(Records provided)
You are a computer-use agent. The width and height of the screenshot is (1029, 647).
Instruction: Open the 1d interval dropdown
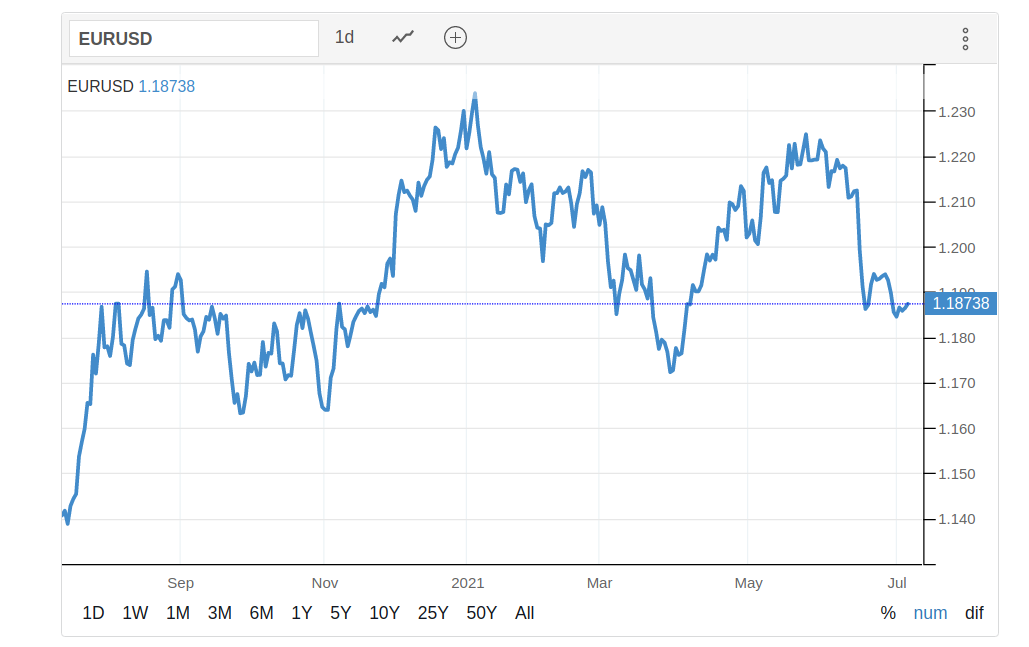(x=344, y=38)
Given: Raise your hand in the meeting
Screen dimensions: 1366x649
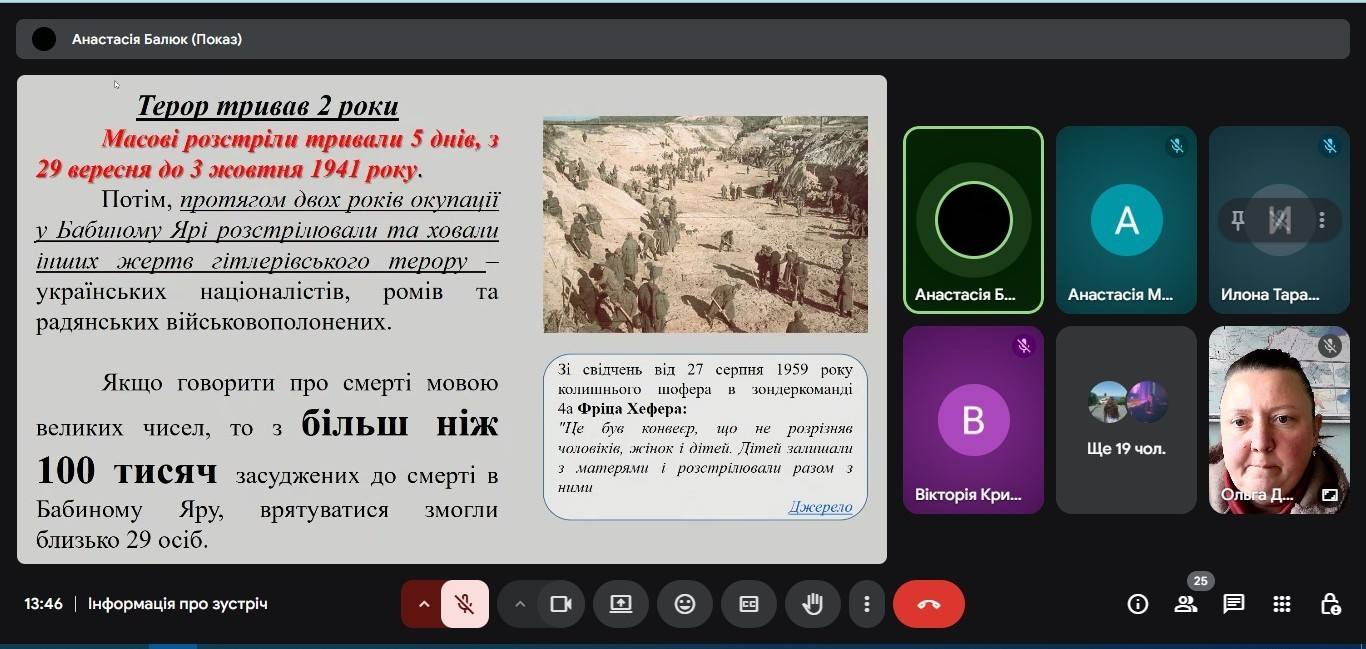Looking at the screenshot, I should (812, 604).
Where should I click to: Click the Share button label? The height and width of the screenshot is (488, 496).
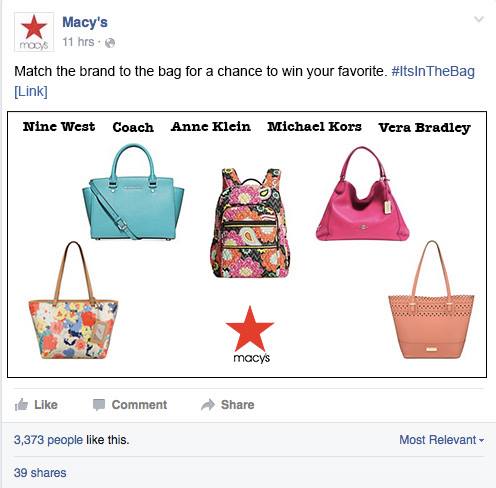238,405
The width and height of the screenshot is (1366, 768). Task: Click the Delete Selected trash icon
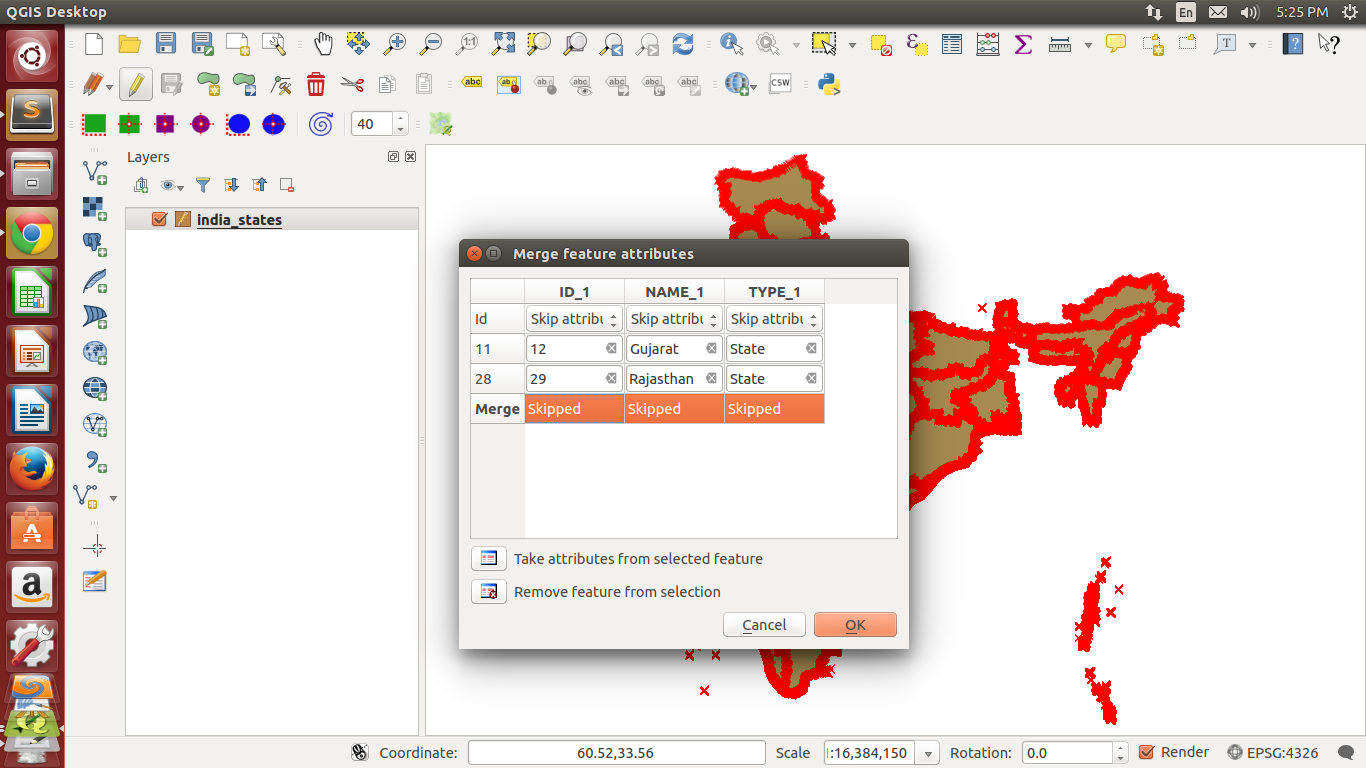tap(316, 85)

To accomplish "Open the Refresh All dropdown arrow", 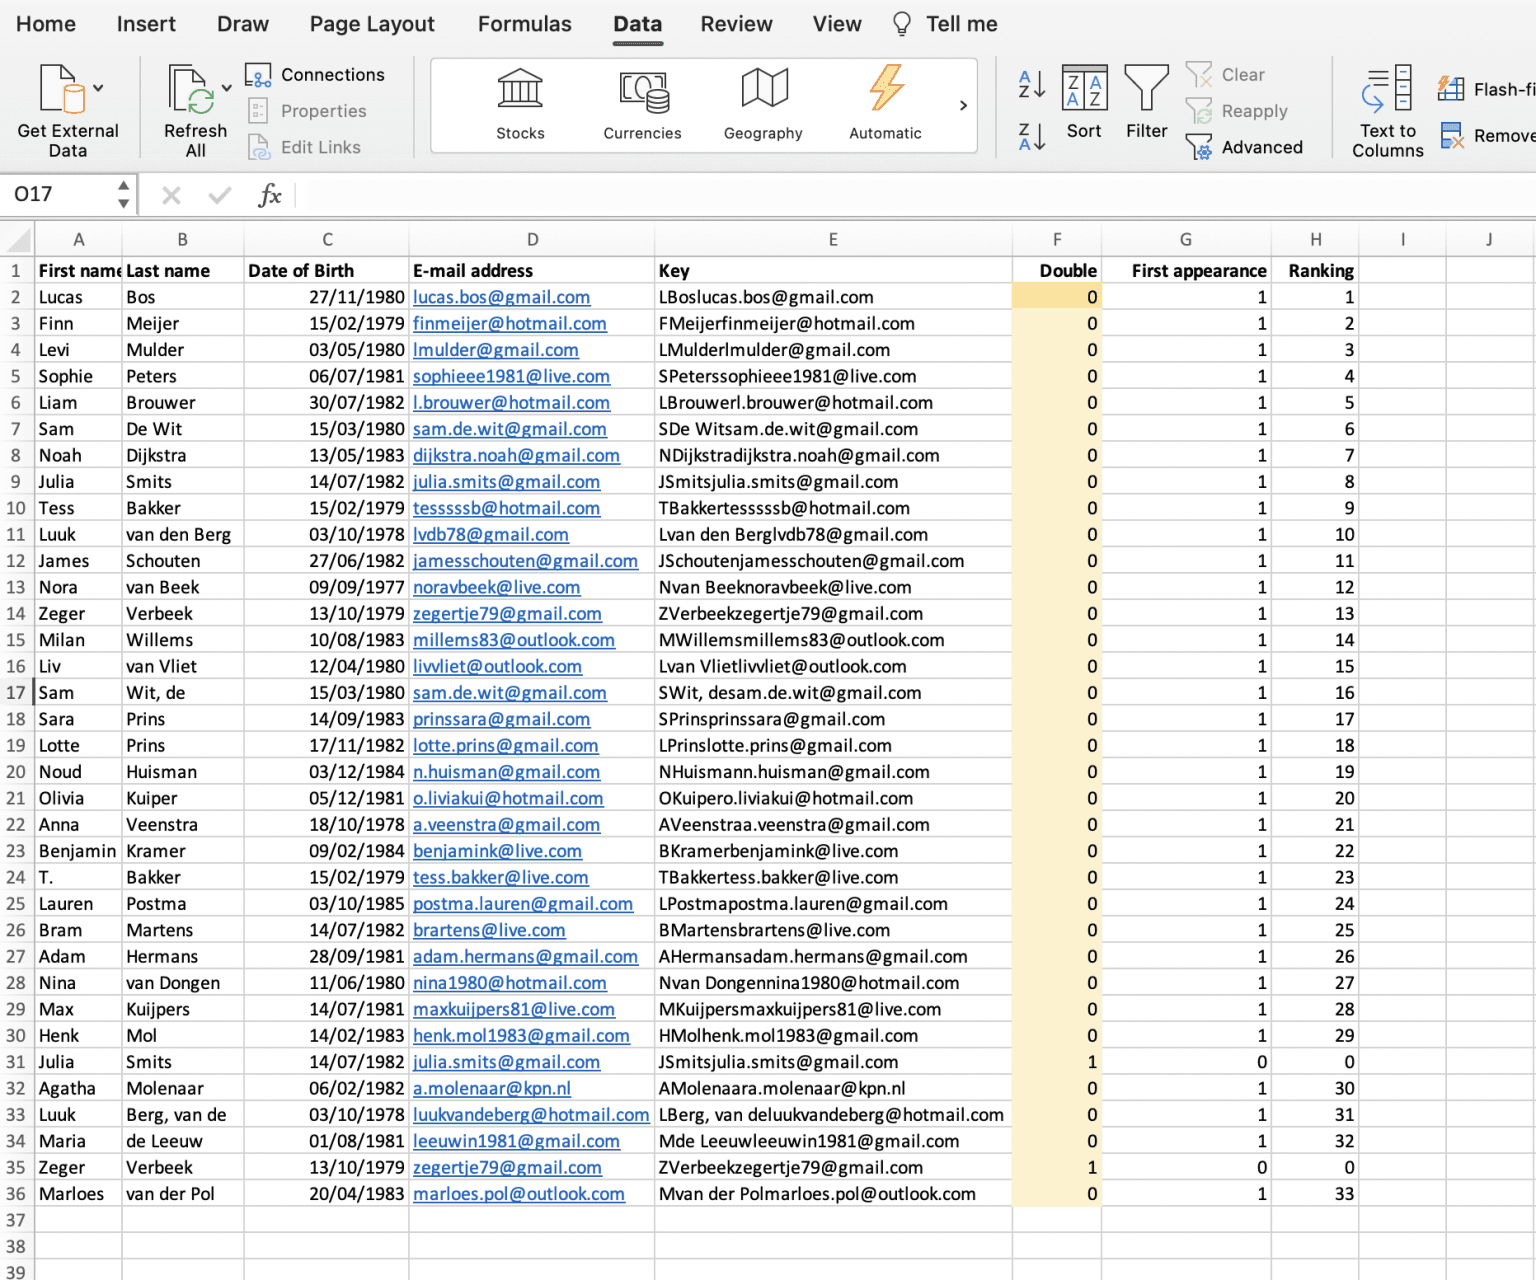I will [227, 88].
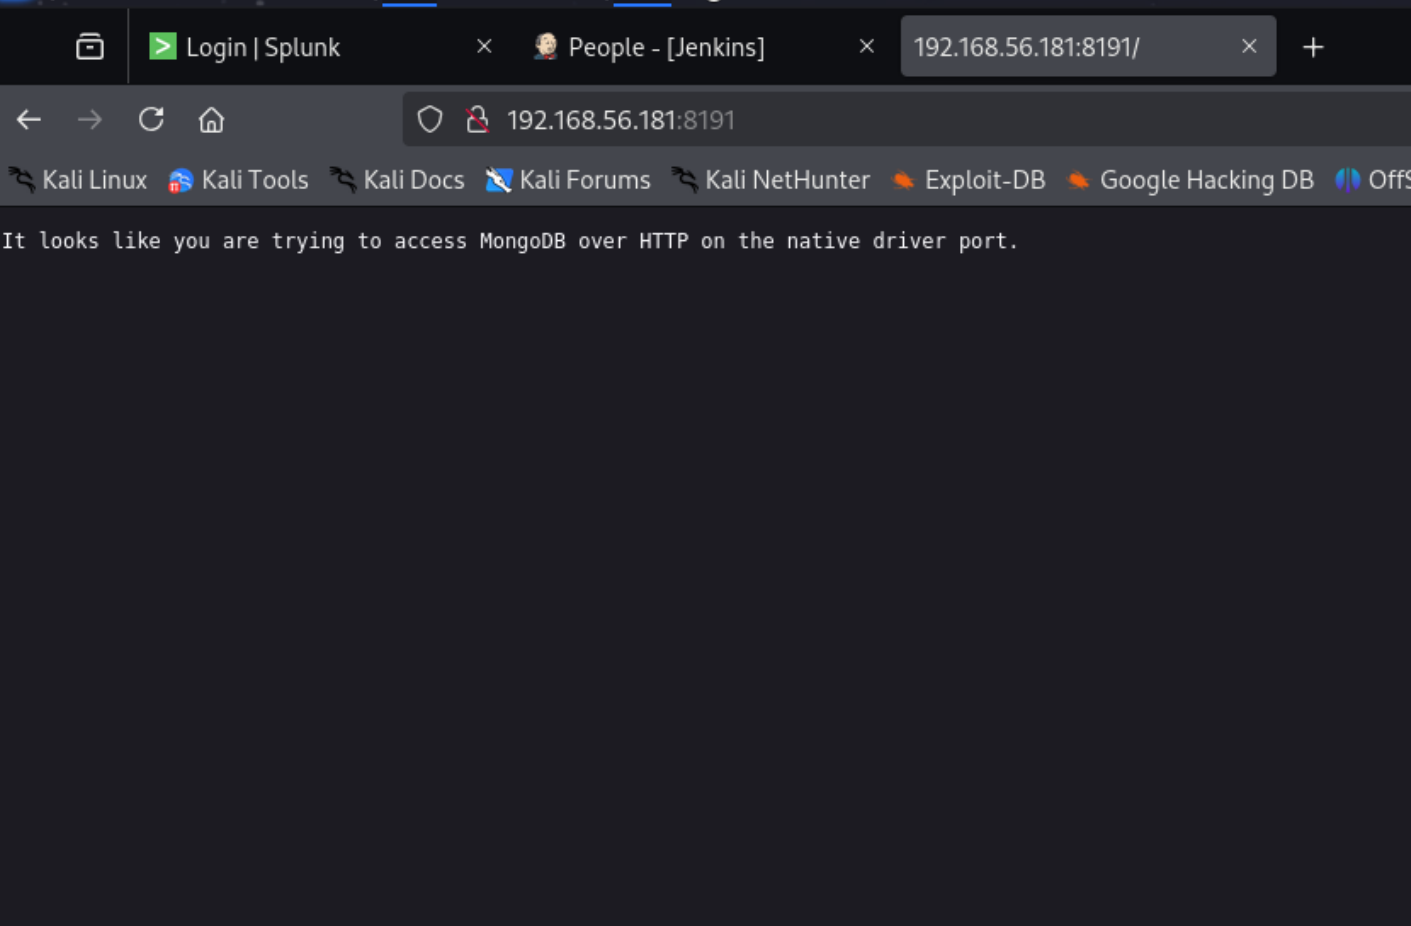Go to the browser home page
This screenshot has width=1411, height=926.
coord(211,120)
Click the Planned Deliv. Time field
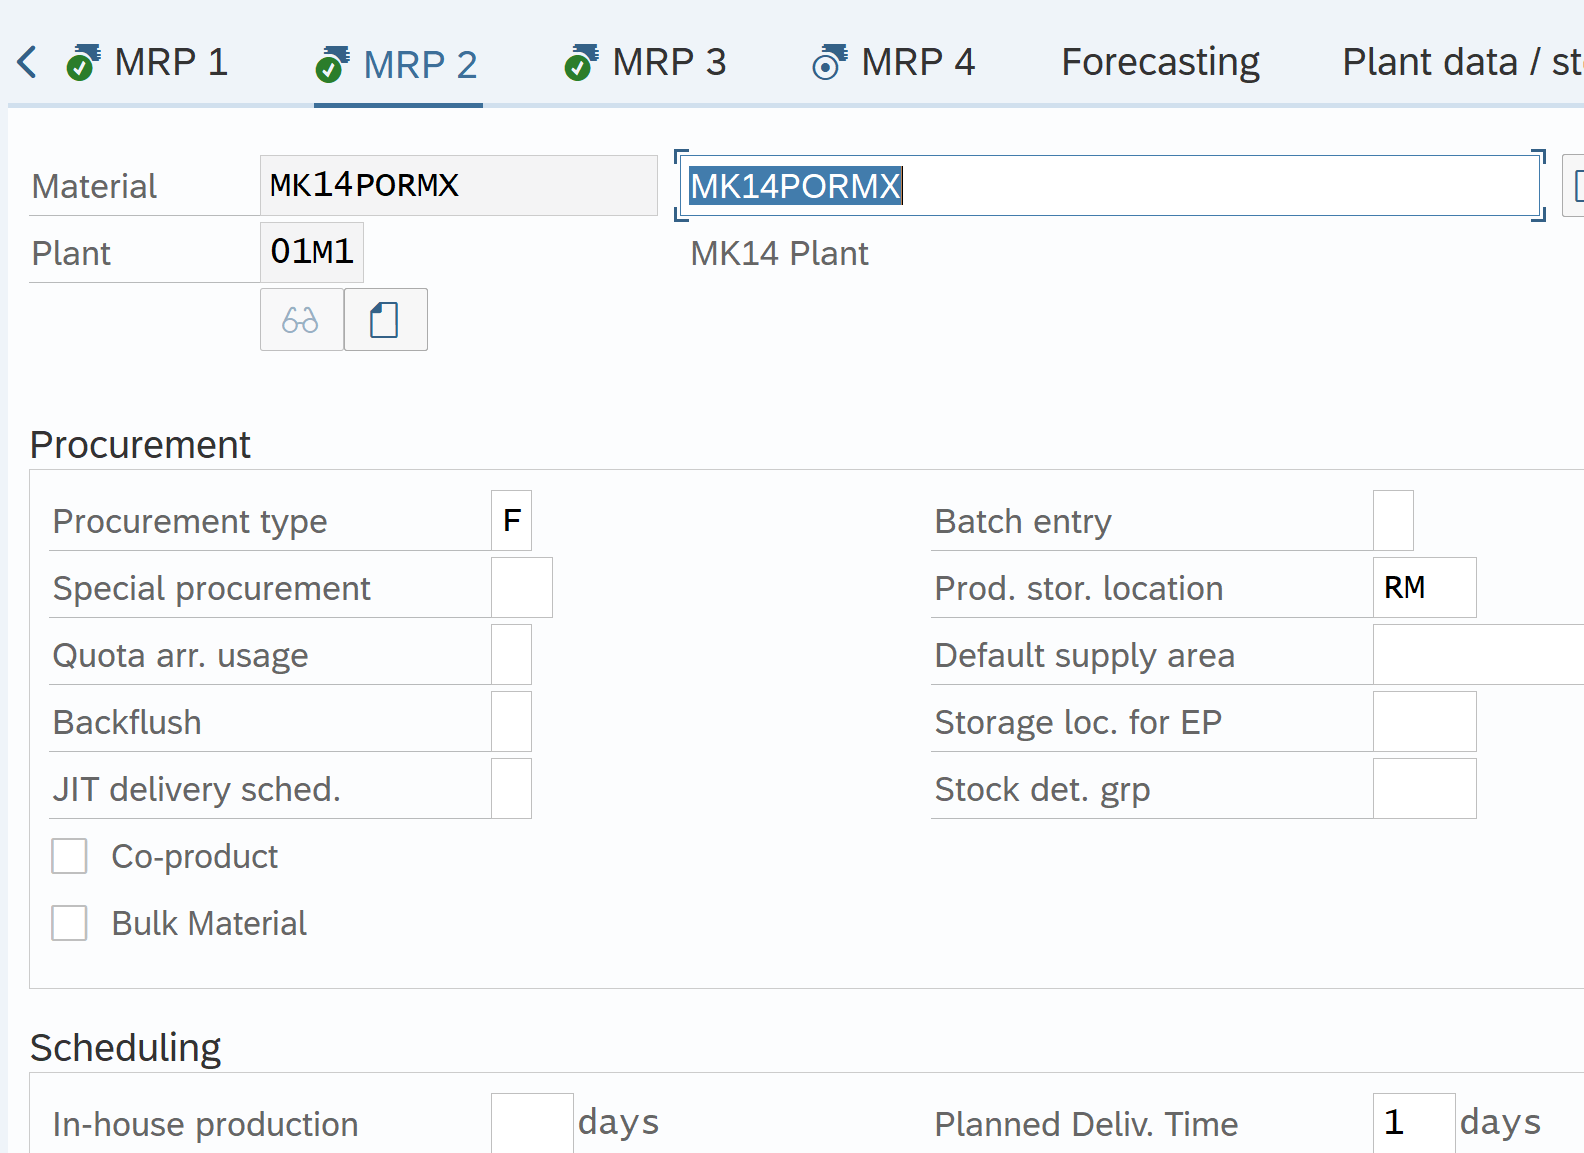Viewport: 1584px width, 1153px height. tap(1412, 1123)
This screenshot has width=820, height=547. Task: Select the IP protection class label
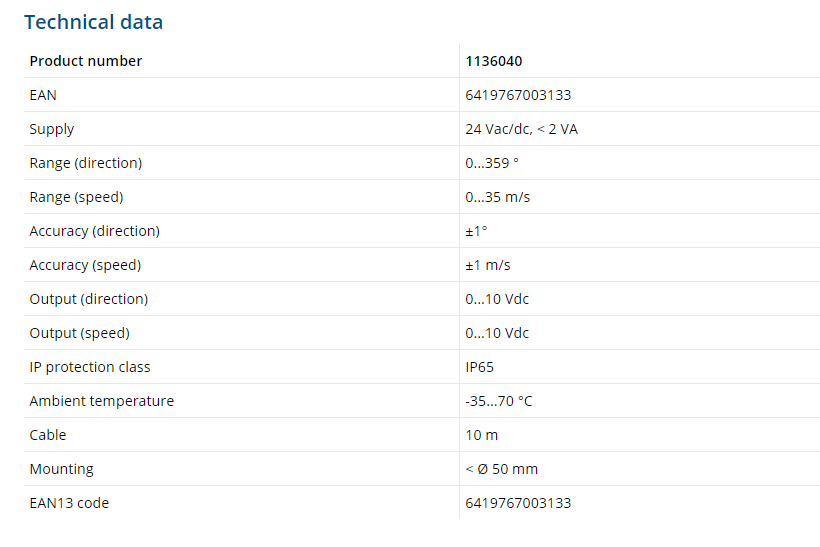tap(90, 367)
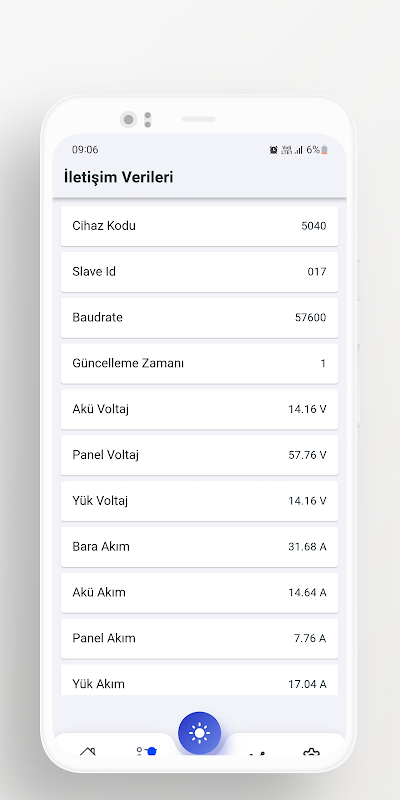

(Challenge) Convert the entries, starting at the top and ending at the line that contains "tap(316, 85)", into a two-column CSV with the columns entry_text and answer. Give one row per entry, put each value in a single quoted field with line breaks replaced by spaces, and leave the pictures out.

(Worked answer)
entry_text,answer
"You are a computer-use agent. The width and height of the screenshot is (1029, 647). Instruction: Open the 1d interval dropdown","(x=344, y=38)"
"Given: Raise your hand in the meeting Screen dimensions: 1366x649","Looking at the screenshot, I should (812, 604)."
"Where should I click to: Click the Share button label? The height and width of the screenshot is (488, 496).","238,405"
"The width and height of the screenshot is (1366, 768). Task: Click the Delete Selected trash icon","tap(316, 85)"